Taking a Vacation with Kids Requires Planning!
I recently took my kids to a cottage for an extended weekend of fun. I made a road trip checklist to help me remember every little detail that I needed to do before we went. Not only did I have to pack up for our stay, but I had to pack for the 5 hour drive (that turned into an 8 hour drive, with stops!), and I had to prepare my home and car for leaving for that length of time.
Using my road trip checklist, I only forgot one important thing!
Road Trip Checklist Part 1: The Car
The first step to preparing for this vacation was to get my car checked out. I took it in to a garage to get the oil changed, the tire pressure topped up, and everything else they do to a car. I also made sure that I had all the required paperwork for traveling, such as updated insurance slips and ownership papers.
Second, my daughter and I cleaned out our van thoroughly. We even took out the seats so we could vacuum every detail. And a car wash took care of the outside. I double checked my first aid kit, my jack, and my battery booster, for safety. I added in a small air pump and tool kit, in the back.
Road Trip Checklist Part 2: The Packing List
Packing for 7 people is a challenge. When one of those 7 people is an infant, well, it’s even more interesting. I divided up my packing lists into sections, so that I didn’t forget anything.
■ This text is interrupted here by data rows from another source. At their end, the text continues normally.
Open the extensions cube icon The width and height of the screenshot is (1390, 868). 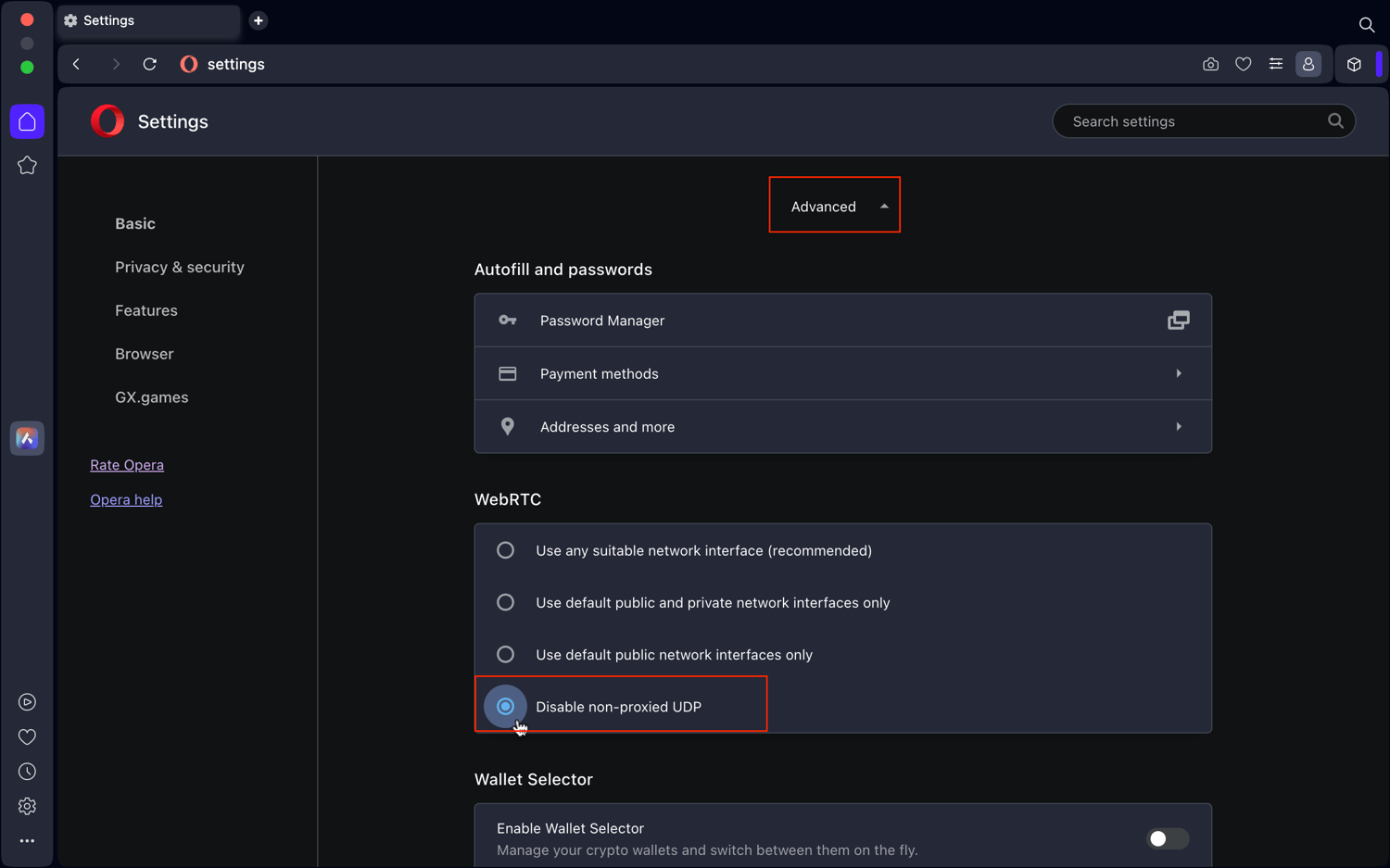tap(1354, 64)
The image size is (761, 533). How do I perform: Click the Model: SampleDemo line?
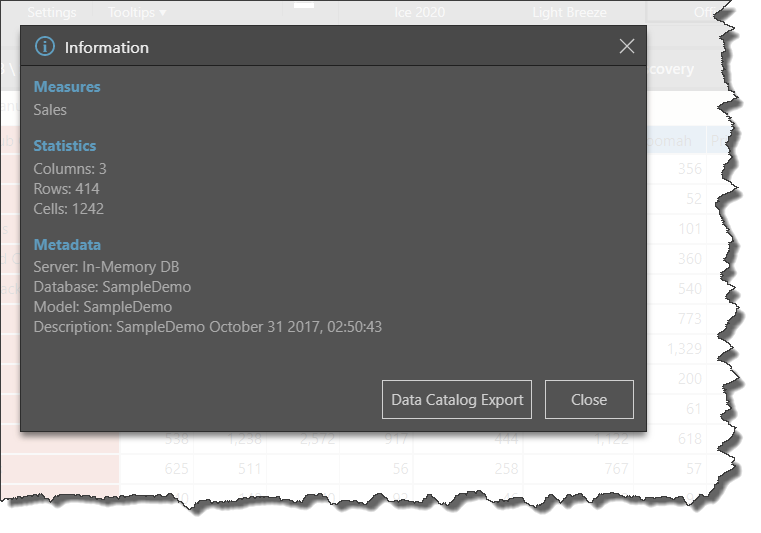tap(102, 307)
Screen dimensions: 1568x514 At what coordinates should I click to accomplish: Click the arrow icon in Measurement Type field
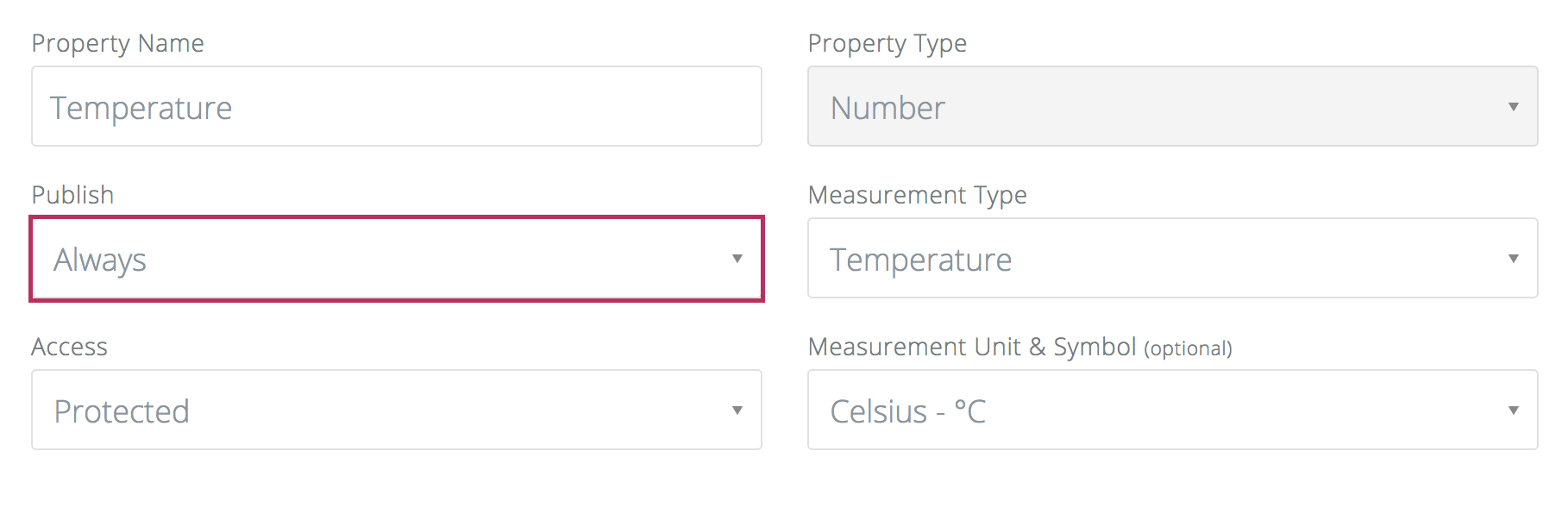[x=1513, y=259]
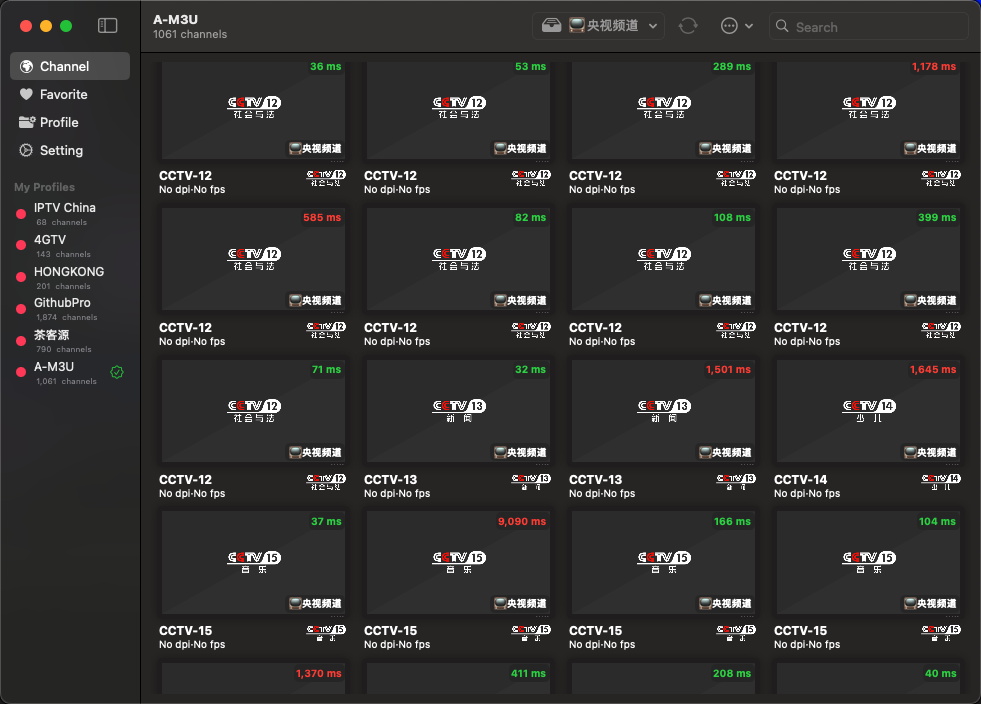Click the refresh channels icon
Image resolution: width=981 pixels, height=704 pixels.
(x=688, y=26)
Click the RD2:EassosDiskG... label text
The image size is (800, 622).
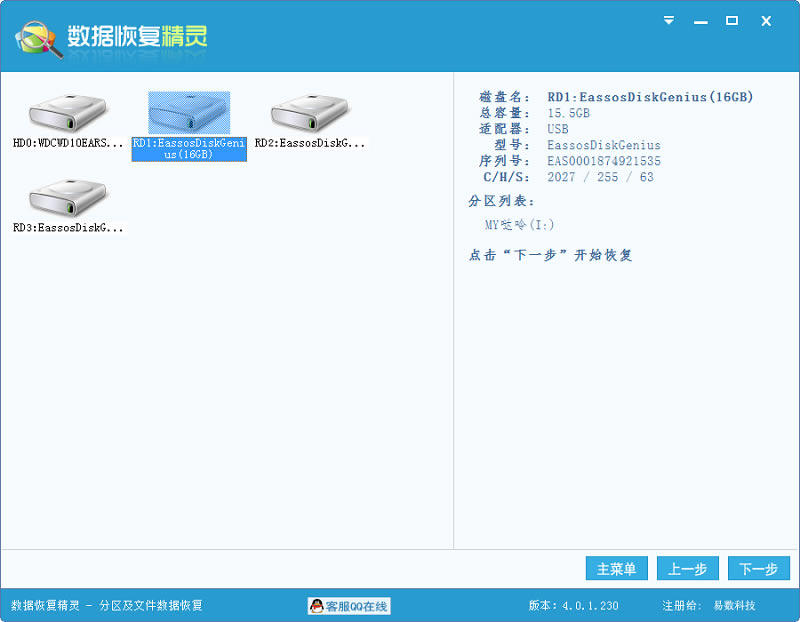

So every person got their own suitcase. We all packed enough clothes for one outfit per day, plus 3 extras. (For the baby, I packed 3 outfits per day, plus a few extras.) I made sure at least one pair of pants was included, in case of cool evenings. We packed enough underwear for 2 a day, and a couple of pairs of socks. I packed clothes for church and for swimming in separate bags, so that I made sure I didn’t forget someone’s swimsuit.
I packed a separate bag for shoes, jackets and hats. Besides the shoes each child wore, I made sure to pack an alternative (either sandals or running shoes), and their church shoes. We also brought light sweaters with hoods, and sunhats or visors.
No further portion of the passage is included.